• Exercise directions:
Write out each entry, exactly the way it appears.

BEGIN Records shown

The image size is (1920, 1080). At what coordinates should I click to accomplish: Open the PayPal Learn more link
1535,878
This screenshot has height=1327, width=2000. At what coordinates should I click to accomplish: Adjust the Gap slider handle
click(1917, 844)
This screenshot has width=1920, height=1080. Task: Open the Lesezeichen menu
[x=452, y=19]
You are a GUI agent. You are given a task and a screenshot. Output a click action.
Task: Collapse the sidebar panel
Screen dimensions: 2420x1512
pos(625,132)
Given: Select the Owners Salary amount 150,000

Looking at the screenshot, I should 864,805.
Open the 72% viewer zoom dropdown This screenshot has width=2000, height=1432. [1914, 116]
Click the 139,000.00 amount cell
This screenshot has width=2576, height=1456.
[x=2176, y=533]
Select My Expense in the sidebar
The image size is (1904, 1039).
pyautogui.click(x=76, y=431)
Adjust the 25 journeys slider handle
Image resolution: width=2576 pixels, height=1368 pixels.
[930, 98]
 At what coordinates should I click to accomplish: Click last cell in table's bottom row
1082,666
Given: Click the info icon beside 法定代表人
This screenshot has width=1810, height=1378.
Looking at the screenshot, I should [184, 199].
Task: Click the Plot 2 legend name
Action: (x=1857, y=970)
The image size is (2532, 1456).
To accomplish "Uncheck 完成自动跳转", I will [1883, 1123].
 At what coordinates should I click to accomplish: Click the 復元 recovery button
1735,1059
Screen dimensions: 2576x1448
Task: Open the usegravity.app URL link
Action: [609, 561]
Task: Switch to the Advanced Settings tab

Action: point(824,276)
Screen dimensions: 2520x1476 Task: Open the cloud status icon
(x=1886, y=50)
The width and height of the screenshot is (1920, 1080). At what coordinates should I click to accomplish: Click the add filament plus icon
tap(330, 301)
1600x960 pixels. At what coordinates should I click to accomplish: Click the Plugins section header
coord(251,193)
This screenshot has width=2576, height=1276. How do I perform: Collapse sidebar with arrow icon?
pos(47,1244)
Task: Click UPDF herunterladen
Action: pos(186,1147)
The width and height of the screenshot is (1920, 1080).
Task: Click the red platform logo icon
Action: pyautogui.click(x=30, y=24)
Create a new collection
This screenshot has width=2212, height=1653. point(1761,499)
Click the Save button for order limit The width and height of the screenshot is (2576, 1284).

END Records shown

• Reply:
The image size is (1920, 1080). At what coordinates should I click to accomplish: Open the PayPal Learn more link
1535,878
This screenshot has height=1327, width=2000. At what coordinates should I click to accomplish: Adjust the Gap slider handle
click(1917, 844)
This screenshot has width=1920, height=1080. Task: Open the Lesezeichen menu
[x=452, y=19]
You are a GUI agent. You are given a task and a screenshot. Output a click action.
Task: Collapse the sidebar panel
Screen dimensions: 2420x1512
pos(625,132)
Given: Select the Owners Salary amount 150,000

Looking at the screenshot, I should 864,805.
Open the 72% viewer zoom dropdown This screenshot has width=2000, height=1432. [1914, 116]
Click the 139,000.00 amount cell
This screenshot has width=2576, height=1456.
[x=2176, y=533]
Select My Expense in the sidebar
The image size is (1904, 1039).
pyautogui.click(x=76, y=431)
Adjust the 25 journeys slider handle
Image resolution: width=2576 pixels, height=1368 pixels.
[930, 98]
 At what coordinates should I click to accomplish: Click last cell in table's bottom row
1082,666
Given: Click the info icon beside 法定代表人
This screenshot has width=1810, height=1378.
Looking at the screenshot, I should [184, 199].
Task: Click the Plot 2 legend name
Action: (x=1857, y=970)
The image size is (2532, 1456).
To accomplish "Uncheck 完成自动跳转", I will [1883, 1123].
 At what coordinates should I click to accomplish: Click the 復元 recovery button
1735,1059
Screen dimensions: 2576x1448
Task: Open the usegravity.app URL link
Action: [609, 561]
Task: Switch to the Advanced Settings tab

Action: point(824,276)
Screen dimensions: 2520x1476 Task: Open the cloud status icon
(x=1886, y=50)
The width and height of the screenshot is (1920, 1080). At what coordinates should I click to accomplish: Click the add filament plus icon
tap(330, 301)
1600x960 pixels. At what coordinates should I click to accomplish: Click the Plugins section header
coord(251,193)
This screenshot has width=2576, height=1276. How do I perform: Collapse sidebar with arrow icon?
pos(47,1244)
Task: Click UPDF herunterladen
Action: pos(186,1147)
The width and height of the screenshot is (1920, 1080).
Task: Click the red platform logo icon
Action: pyautogui.click(x=30, y=24)
Create a new collection
This screenshot has width=2212, height=1653. point(1761,499)
Click the Save button for order limit The width and height of the screenshot is (2576, 1284).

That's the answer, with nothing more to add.